Infrastructure: A lack of sufficiently sized classrooms and accommodation result in overcrowding of students hampering both quality of education and life.
Facilities: Many institutes lack sufficient equipment for practical training, and most students also feel the number of practical classes is insufficient for training.
Along with the challenge of meeting the shortage of nurses, the question of quality is key. According to HPNSDP, the quality of nursing education and training does not meet the demand of the health sector in Bangladesh and is far from availing the opportunity of the demand for nurses in the international market, and consequently many private hospitals with specialized services rely on nurses from abroad. It also found the quality of nurses to record and report in English to be poor, and interaction with patients and their attendants needing improvement.
HPNSDP also recommends that nursing services be expanded to cover specializations such as cardiology, pediatric, community, psychiatric, gerontology, trauma & orthopedic, nephrology, neurology, etc. According to 2008 DFID review of nursing crisis in Bangladesh, experts agree that it is crucial to see an increase in baccalaureate education and the need to hire qualified external faculty until local capacity is developed.
In terms of quality of care delivery, several studies have revealed nursing services at public hospitals in Bangladesh to be inefficient and ineffective.
Bridging the Nursing Gap
According to NHSDP, nursing services is the weakest of all the HPN service providing organizations in the public sector.

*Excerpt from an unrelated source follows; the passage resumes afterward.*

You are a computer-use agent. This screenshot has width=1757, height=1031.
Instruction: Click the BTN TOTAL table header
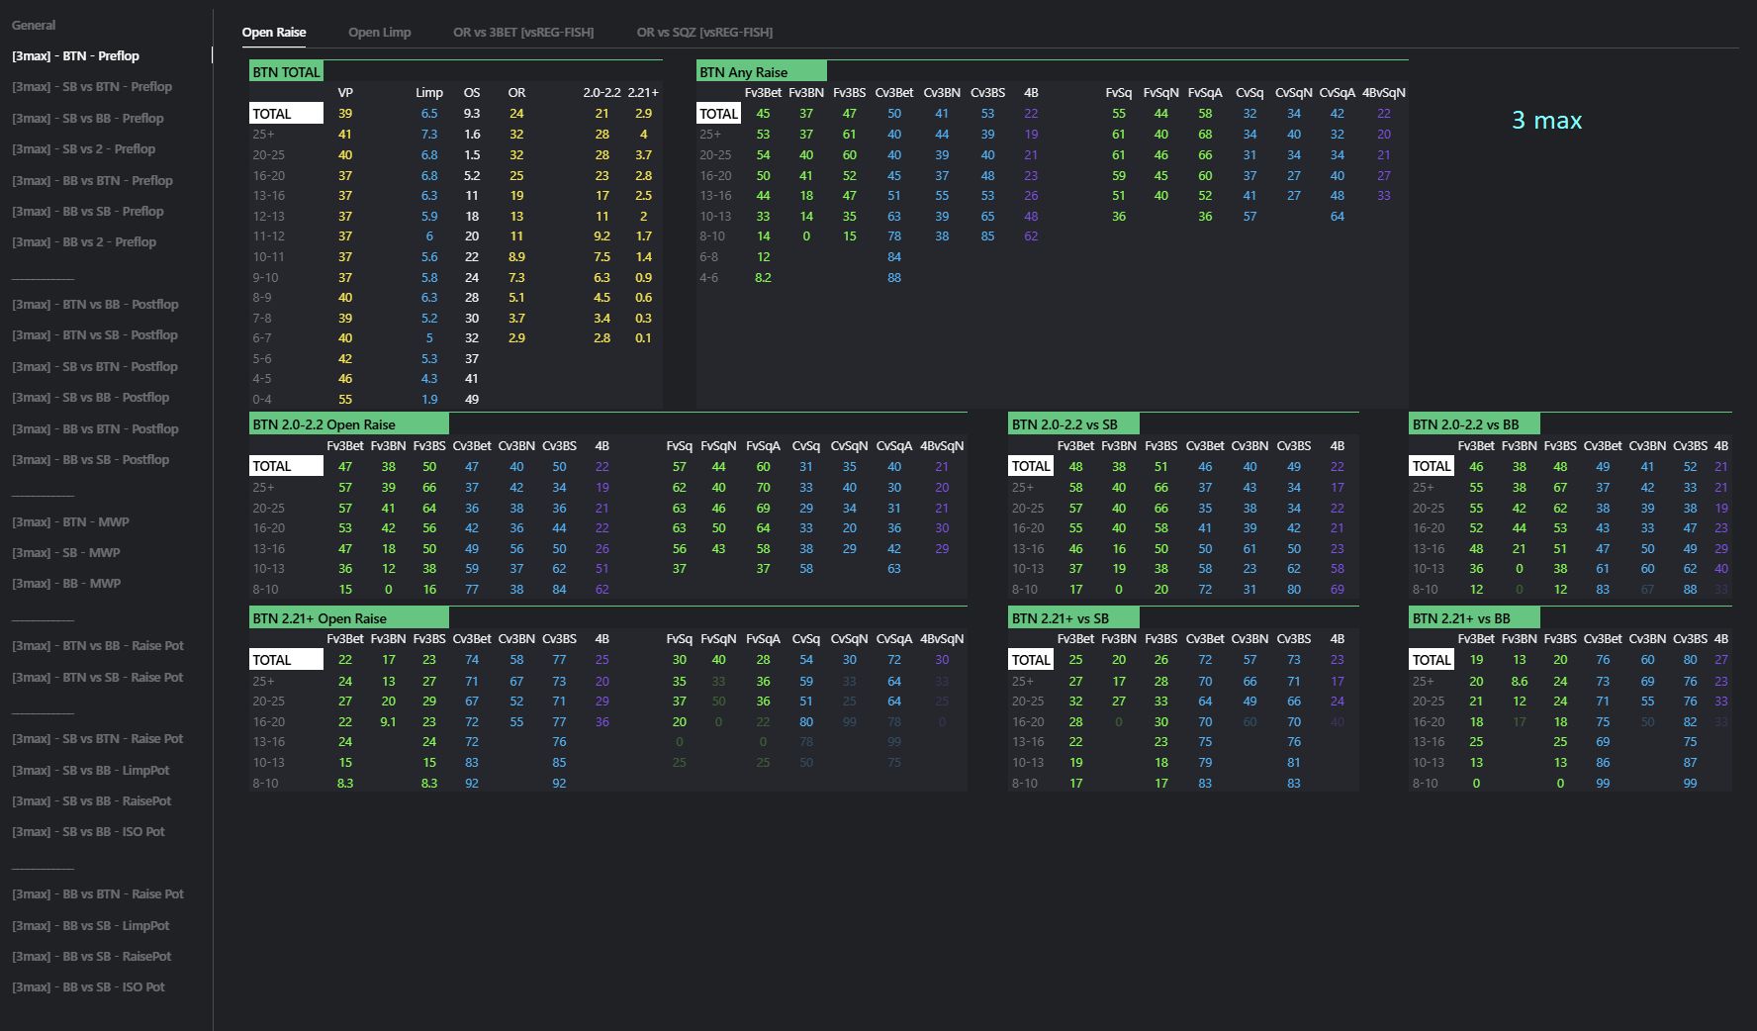[286, 72]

Although Bangladesh has the necessary human resources for contributing to the international market, existing nursing curriculum will need to be updated to international level to produce quality nurses of international standard, along with communication skills development.
Pre-Service Education and Training need to be prioritized in both public and private sectors to meet shortage of qualified nurses and improve service delivery particularly to achieve MDG 4 & 5. Continuous need-based In-Service Training programs, local & foreign, need to be identified, contracted out, and imparted to improve existing quality of nursing services.
Establishment of new Nurse Training Institutes and Nursing Colleges will provide skilled and qualified nurses to meet the existing acute shortage of Nurses in Bangladesh, and be a source of meeting the need of technical personnel in both the public and private sectors. In addition, Nursing Colleges need to be strengthened to introduce Post-graduation program. Such personnel may also become a source of earning valuable foreign exchange for the country by rendering their services abroad.
The current supply of nurses will not meet the shortage even in decades, and the current quality of nurses will not suffice to generate positive health outcomes at scale and address evolving health needs.
The choice is to opt for affordable, quick-win strategies for the short and medium terms that maximize returns from the existing health workforce. Private and not-for-profit sectors can set up Nursing Training Institutes (NTI) offering 3-year Diploma in Nursing Science and Midwifery, and Nursing Colleges (NC) offering 4-year B.Sc in Nursing, 2-year Post-basic B.Sc in Nursing for Diploma nurses, and 3-month Diploma in Specialized Nursing.
Global Employment Opportunity
There is a huge demand for qualified nurses in Middle East, North America, Europe, Japan and Australia. USA alone needs 1.5 million new nurses. If Bangladesh can send only 200,000 nurses to these countries for an average yearly salary of USD 70,000 and if these nurses send 50% of their salary to Bangladesh, it will amount to USD 8.5 billion foreign remittance per year. Bangladesh will move from a low income country to a middle income country almost overnight.
Shadab Mahmud is director of partnerships and fundraising, Good HEAL Trust.